Consider a degree sequence of a graph with 8 vertices such as (1,2,3,3,4,4,5,6). It is straightforward to prove that this is a graphic degree sequence and, indeed, I have created at least half a dozen possibilities at random. On the face of it, based on the fact that subtracting each element of the degree sequence from 7 creates the same degree sequence, it seems that one of the simply connected graphs created from it should be self-complementary. Here's the two part question:

1) Is there any way to confirm the existence of a self-complementary simply connected graph from such a degree sequence? 2) Is there any simple algorithm for constructing it from such a sequence?

Answer 1

You can see there can't be one in this case. Either there is an edge between the nodes of valence $1$ and $6$, in which case there isn't in the complement, or there is no edge between the nodes of valence $1$ and $6$, but there is in the complement.

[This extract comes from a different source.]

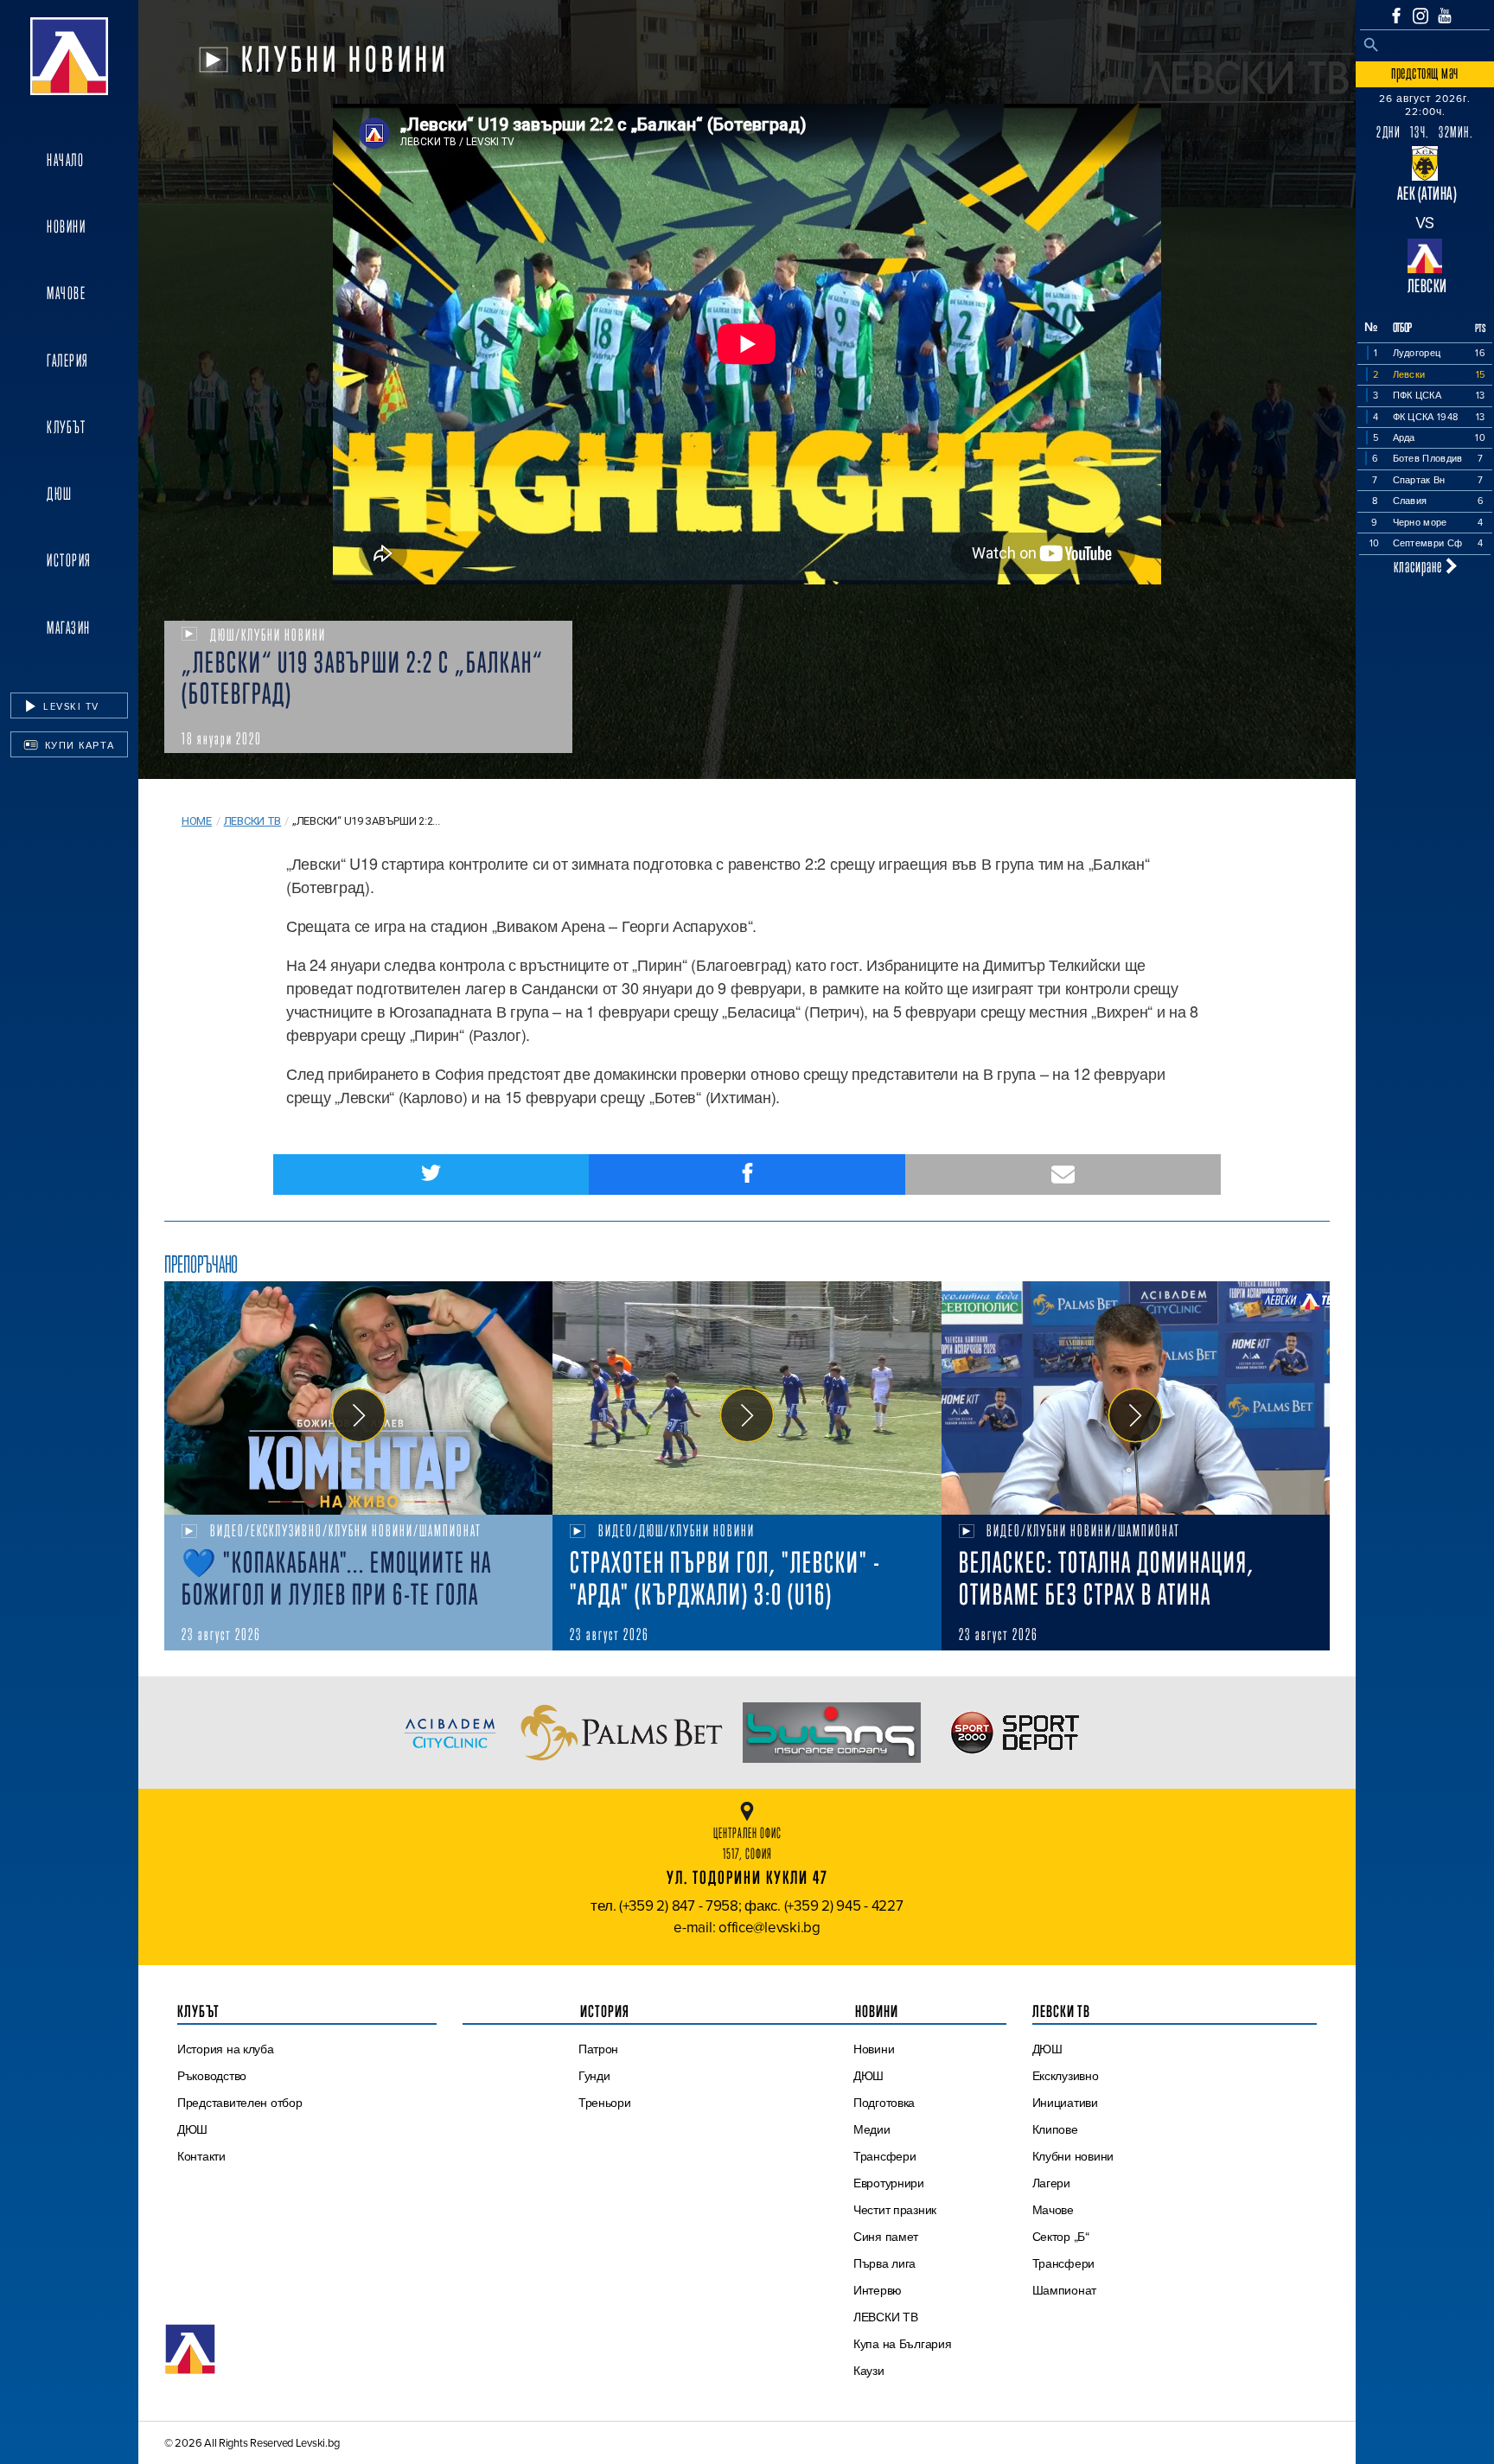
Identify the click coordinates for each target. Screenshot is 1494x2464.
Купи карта (78, 745)
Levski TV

If $a_1\leq a_2\leq\cdots\leq a_n$ are the valences you want, define for each $a,$ the value $k_a=\left\{i\mid a_i=a\right\}$. You then need:

1. $a_i+a_{n+1-i}=n-1$ for all $i=1,\dots,n.$
2. $n\equiv 0,1\pmod 4$ since otherwise $\binom{n}{2}$ is odd, and thus the complement of a graph has a different number of edges as the graph.
3. If $a\neq (n-1)/2$ then $k_a$ must be even. Otherwise, if we take the bipartite subgraph of edges from the $k_a$ nodes of valence $a$ to the $k_a$ nodes of valence $n-1-a$, it would have to be half of the complete bipartite graph edges, which has $k_a^2$ elements. If $k_a$ is odd, then $k_a^2$ is odd, so this is not possible. (This is a generalization for your initial case.)
4. If $n$ is odd, then $k_{(n-1)/2}\equiv 1\pmod{4}$. Taking the subgraph of nodes of valence $(n-1)/2$, it must be self-complementary, and thus $\binom{k_{(n-1)/2}}{2}$ must be even. This means you need $k_{(n-1)/2}\equiv 0,1\pmod 4$. But if $n$ is odd, then you need $k_{(n-1)/2}$ odd, by the symmetry of $a_1\leq a_2\leq\cdots \leq a_n.$ So you need $k_{(n-1)/2}\equiv 1\pmod{4}$.

I still don't have a sufficient condition.